À propos:
Selon la déclaration du porte-parole, à quelle date l'ouverture de la session parlementaire est-elle prévue ?

Texte fourni:
- - - - -

Déclaration du porte-parole, point de presse du 4 septembre 2007.

Version arabe

(M. Cousseran se rendra-t-il prochainement au Liban ?)

Pas à ma connaissance. Comme vous le savez, M. Cousseran effectue une mission permanente de contacts. C’est lui qui décide d’aller ici ou là quand il juge que c’est utile et il en rend compte au ministre. A ma connaissance, un déplacement de M. Cousseran au Liban n’est pas prévu dans les jours qui viennent mais cela peut très bien changer. Son programme évolue beaucoup.

(Hier lors de votre point de presse, vous avez commenté la déclaration de M. Nabih Berri. Vous avez dit que vous attendiez d’autres éléments plus précis pour développer votre position. Avez-vous pu obtenir ces éléments et si oui, quelle est votre position ?)

Nous avons encore besoin de précisions et je n’ai rien à ajouter à ce que j’ai dit hier. Nous pensons que c’est un pas dans la bonne direction, que tout ce qui peut contribuer au dialogue, à la discussion entre les parties concernées au Liban, est positif. Et tout ce qui peut contribuer au bon déroulement du processus constitutionnel de l’élection présidentielle est positif. Or, c’est ainsi que nous interprétons la proposition de M. Nabih Berri et c’est pourquoi nous l’avons saluée. Dans les jours qui viennent, jusqu’à l’ouverture de la session parlementaire qui est prévue le 25 septembre, nous allons voir comment les choses se précisent.

- - - - -

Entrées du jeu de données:
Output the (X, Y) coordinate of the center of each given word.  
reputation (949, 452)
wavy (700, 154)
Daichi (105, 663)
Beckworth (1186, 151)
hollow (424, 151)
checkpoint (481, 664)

- - - - -

Résultat obtenu:
Elle est prévue le 25 septembre.